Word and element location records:
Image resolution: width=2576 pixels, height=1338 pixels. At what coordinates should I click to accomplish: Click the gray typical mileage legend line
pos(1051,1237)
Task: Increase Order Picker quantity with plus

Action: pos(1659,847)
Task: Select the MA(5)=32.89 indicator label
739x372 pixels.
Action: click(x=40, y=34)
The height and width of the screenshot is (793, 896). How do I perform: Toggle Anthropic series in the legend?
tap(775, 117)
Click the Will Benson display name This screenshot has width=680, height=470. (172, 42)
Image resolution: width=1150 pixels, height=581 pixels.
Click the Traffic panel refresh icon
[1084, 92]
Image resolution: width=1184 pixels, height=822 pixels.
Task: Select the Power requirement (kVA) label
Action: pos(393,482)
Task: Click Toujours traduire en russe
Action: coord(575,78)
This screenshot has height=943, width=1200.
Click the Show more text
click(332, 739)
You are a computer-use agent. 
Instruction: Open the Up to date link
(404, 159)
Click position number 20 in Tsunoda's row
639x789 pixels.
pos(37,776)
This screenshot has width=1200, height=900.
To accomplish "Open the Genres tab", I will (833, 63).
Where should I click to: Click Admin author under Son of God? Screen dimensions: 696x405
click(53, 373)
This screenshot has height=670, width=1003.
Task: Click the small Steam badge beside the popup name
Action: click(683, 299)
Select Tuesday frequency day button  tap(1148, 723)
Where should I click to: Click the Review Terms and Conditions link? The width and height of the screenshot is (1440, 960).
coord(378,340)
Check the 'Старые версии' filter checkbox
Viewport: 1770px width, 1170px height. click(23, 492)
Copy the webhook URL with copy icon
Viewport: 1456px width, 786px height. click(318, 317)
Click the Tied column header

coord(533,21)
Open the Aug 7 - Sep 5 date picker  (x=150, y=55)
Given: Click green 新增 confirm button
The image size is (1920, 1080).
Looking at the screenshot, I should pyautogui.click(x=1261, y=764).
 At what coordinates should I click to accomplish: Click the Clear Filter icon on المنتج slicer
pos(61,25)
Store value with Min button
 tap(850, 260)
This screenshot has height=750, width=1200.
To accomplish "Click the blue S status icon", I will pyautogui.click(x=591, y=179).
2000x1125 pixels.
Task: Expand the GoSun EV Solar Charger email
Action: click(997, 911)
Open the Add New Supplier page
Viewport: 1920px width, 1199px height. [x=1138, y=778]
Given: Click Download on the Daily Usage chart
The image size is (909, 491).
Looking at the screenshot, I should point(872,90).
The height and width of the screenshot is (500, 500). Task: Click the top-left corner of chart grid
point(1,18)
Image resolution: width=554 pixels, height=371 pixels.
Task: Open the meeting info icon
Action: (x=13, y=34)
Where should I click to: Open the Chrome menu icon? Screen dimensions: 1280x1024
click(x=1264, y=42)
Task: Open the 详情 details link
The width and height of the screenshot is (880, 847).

**TASK REQUIREMENTS**
Please rescale the rows between the line holding "Task: Select the MA(5)=32.89 indicator label" and the line holding "Click the Will", inclusive, giving those lines again with their requests. Multiply every coordinate in the answers by 0.3 and round to whole numbers, with halves rounded up.

**RESPONSE**
Task: Select the MA(5)=32.89 indicator label
739x372 pixels.
Action: click(x=12, y=10)
The height and width of the screenshot is (793, 896). How do I perform: Toggle Anthropic series in the legend?
tap(233, 35)
Click the Will Benson display name This screenshot has width=680, height=470. (52, 13)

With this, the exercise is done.